If reliability is desired in some part, then the above method can be further extended once again, in the same fashion. An additional sequence id may be added for reliable data, then the connection simply maintains a send queue for reliable data, and each time a packet is written, some portion of reliable data is copied into it, and the reliable sequence id incremented. The remote side should reply with the last reliable sequence id it has read, then the local send queue is drained up to that point. If the two ids match, then there is no more reliable data to send. Reliable data is sent each packet until it is acknowledged by the remote side. If you find yourself using reliable transfer a lot, then it may be better to simply use TCP instead, or to rethink your approach if you're writing for a real-time application.

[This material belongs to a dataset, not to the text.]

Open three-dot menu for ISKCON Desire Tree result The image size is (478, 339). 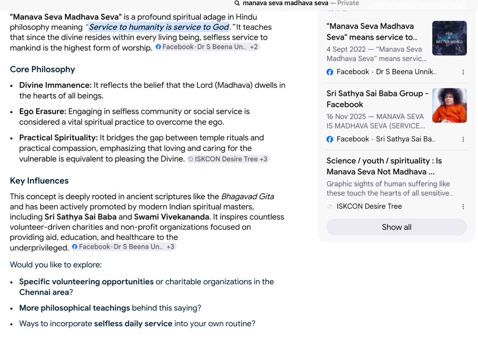[x=463, y=207]
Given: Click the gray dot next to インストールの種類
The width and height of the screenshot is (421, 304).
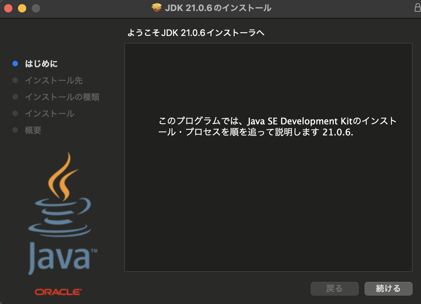Looking at the screenshot, I should coord(15,97).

At this point, if you know that your largest possible packet will be less than the MTU size, then no other framing is required to get a usable protocol up and running. On the other hand, if it's conceivable that your packet size will exceed the the MTU, then it's time to consider a fragmentation approach. Fragmentation is the act of splitting a large packet up into a series of smaller ones that fit within the MTU size, then sending them out individually, where they are then reassembled on the remote side. To facilitate this, I find the best to write another monotonic id to the packet, which keeps track of each fragment within the whole. The concept is straight forward enough, but there is room for finessing - for example, how should out of order fragments be handled?

The Final Word

So from here you should have a good idea of why reliable protocols a la TCP are a poor choice for streaming in real time, and more over, how to get started with UDP to do something better, but there are numerous avenues to explore from here, but are beyond the scope of this introduction, e.g.: how to handle data loss in a graceful manner.

Some readers may be wondering if there are any other alternatives as well, and the answer is yes! There is DCCP But as of this writing it is available only under Linux and BSD. DCCP offers essentially all of the same features written above, sans the reliability mechanism, which makes it a perfect out of the box solution for any real-time application.